[Datetime-SIG] What's are the issues?

Tim Peters tim.peters at gmail.com
Wed Jul 29 19:47:08 CEST 2015


[Lennart]
> Are you saying that conversions between time zones are wrong!?

I already explained everything conversions are known to do correctly,
known not to do correctly, and the existing mechanisms available if
anyone cares enough to repair the latter cases.

>> Silly me - I thought you were asking about DST conversions

> A don't view a DST change as a conversion, perhaps that's the
> communication issue here.

Perhaps instead of typing the suggestive-but-literal-nonsense "about
DST conversions" before I should have typed something like "about the
complications DST transitions can create for timezone conversions"
(which was part of the topic of the message at the start of all this).

DST is relevant to conversions when the source and/or destination
times are "close enough" to DST transition points in their respective
time zones.  The current implementation mimics local clock behavior in
the _destination_ zone in such cases.  The current implementation has
no way to know which time in the _source_ zone was intended in cases
of times that are ambiguous in the source zone.

>> Here's you. talking about conversion when the base UTC offset changes:

>>> This will be handled in the exact same way as DST changes, and if
>>> this is incorrect, then reasonably, so is the DST handling.
>>> What is "incorrect" here is of course a matter of opinion.

> No, that's not a conversion, that ooccurs within the same time zone.

I agree,  See above.  I used the literally senseless "DST conversion"
as a shorthand for a wall of text I didn't think should still be
necessary ;-)

As you said, exactly the same kinds of "missing time" and "repeated
time" irregularities can occur regardless of the cause of the
irregularities.  It seems clear now you had only arithmetic in mind,
while I had only conversions in mind, but the irregularities are
potential issues for any way whatsoever of producing a datetime
(whether as the result of arithmetic, the result of a conversion
operation, the result of parsing a string, the result of combining
separate date and time objects into a single datetime object, ...).
All possible causes of irregularities (including DST transitions) are
potential headaches for all possible ways (including conversions &
arithmetic) of creating a datetime object.

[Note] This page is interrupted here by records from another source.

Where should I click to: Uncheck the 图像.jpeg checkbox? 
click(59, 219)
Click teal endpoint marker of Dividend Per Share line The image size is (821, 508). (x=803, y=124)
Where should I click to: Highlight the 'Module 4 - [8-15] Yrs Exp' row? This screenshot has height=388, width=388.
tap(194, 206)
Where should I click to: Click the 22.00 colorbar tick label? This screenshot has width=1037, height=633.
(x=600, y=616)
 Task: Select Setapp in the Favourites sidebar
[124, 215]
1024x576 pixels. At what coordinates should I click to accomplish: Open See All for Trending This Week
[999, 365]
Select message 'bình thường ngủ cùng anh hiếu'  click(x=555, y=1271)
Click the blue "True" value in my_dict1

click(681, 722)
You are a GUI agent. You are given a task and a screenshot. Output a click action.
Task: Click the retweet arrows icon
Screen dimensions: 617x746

Local DST transitions and local transitions due to the base UTC offset
changing create exactly the same kinds of headaches.  In the current
implementation of conversions, irregularities in the local clock are
reliably tracked in the destination zone only when the irregularity is
caused by a destination zone DST transition (see earlier msg for
details about why that's the case).

And before anyone feels compelled to point it out for the 10
thousandth time ;-), yes, single-zone arithmetic was intentionally
designed to ignore all possible sources of irregularities.